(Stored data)
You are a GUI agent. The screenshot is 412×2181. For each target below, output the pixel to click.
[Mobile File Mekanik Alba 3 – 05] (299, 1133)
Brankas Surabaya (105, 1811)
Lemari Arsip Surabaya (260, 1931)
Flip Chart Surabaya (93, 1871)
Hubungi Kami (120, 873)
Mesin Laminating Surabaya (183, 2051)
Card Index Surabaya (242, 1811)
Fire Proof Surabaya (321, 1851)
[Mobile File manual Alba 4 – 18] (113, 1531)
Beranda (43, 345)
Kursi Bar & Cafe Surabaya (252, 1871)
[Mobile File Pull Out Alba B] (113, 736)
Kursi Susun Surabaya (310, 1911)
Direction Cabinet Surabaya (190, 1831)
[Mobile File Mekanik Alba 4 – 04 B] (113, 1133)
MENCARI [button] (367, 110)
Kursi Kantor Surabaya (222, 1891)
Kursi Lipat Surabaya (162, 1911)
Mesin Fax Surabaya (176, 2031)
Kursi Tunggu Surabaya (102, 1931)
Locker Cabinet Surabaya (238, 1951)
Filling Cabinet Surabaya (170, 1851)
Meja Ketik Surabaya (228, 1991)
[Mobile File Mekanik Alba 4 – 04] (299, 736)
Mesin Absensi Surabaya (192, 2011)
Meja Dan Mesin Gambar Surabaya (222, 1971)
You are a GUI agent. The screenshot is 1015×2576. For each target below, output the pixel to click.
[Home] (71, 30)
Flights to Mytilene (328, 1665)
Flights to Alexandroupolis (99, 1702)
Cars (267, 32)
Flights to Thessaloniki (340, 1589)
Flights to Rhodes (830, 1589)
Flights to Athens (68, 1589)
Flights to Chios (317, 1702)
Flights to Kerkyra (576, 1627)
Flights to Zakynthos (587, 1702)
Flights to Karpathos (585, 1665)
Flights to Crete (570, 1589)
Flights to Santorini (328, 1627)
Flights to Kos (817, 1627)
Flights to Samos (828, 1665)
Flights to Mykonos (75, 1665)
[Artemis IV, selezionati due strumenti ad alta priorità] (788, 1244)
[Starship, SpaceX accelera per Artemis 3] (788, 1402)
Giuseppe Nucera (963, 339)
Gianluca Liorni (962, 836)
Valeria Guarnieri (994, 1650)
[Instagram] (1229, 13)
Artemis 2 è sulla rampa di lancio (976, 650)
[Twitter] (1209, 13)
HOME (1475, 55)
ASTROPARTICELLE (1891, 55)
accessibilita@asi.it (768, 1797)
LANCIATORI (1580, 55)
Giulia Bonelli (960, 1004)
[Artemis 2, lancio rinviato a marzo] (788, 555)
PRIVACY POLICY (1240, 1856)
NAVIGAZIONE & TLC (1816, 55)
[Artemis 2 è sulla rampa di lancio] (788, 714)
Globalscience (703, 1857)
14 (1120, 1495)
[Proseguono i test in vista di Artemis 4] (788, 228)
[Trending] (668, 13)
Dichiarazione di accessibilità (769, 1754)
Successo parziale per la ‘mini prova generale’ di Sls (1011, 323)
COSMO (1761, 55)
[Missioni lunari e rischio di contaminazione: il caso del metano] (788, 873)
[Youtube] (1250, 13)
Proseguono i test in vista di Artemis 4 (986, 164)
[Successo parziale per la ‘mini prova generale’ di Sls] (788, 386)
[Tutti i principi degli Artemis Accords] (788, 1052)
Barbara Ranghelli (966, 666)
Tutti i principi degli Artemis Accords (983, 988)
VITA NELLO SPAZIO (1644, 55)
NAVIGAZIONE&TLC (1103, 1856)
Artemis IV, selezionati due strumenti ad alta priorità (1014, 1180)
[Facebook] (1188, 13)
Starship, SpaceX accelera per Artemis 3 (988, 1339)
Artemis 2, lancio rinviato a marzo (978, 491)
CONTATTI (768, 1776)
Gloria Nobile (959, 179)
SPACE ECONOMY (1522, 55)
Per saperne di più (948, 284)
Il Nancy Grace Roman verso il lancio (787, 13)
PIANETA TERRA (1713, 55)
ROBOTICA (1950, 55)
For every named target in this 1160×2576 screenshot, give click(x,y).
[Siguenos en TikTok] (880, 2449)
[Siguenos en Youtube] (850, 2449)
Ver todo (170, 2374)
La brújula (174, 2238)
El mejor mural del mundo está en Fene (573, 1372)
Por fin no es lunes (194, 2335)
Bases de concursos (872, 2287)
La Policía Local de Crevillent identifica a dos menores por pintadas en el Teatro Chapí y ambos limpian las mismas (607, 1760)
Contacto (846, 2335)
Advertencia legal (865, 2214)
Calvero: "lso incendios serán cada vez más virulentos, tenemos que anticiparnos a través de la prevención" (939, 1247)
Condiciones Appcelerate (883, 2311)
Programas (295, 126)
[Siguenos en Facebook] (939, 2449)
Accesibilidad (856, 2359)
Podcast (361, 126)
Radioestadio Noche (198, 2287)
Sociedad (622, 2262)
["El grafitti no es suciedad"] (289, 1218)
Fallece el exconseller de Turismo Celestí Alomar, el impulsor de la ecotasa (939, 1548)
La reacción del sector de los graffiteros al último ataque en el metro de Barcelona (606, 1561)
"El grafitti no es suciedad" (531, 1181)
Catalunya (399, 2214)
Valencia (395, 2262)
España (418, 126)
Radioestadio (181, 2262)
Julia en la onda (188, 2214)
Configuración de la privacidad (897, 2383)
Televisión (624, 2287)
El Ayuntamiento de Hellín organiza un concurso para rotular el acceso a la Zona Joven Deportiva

Problem details
Going through the entries, return every line holding the word "SpaceX".

Reply to the task
[Starship, SpaceX accelera per Artemis 3] (788, 1402)
Starship, SpaceX accelera per Artemis 3 (988, 1339)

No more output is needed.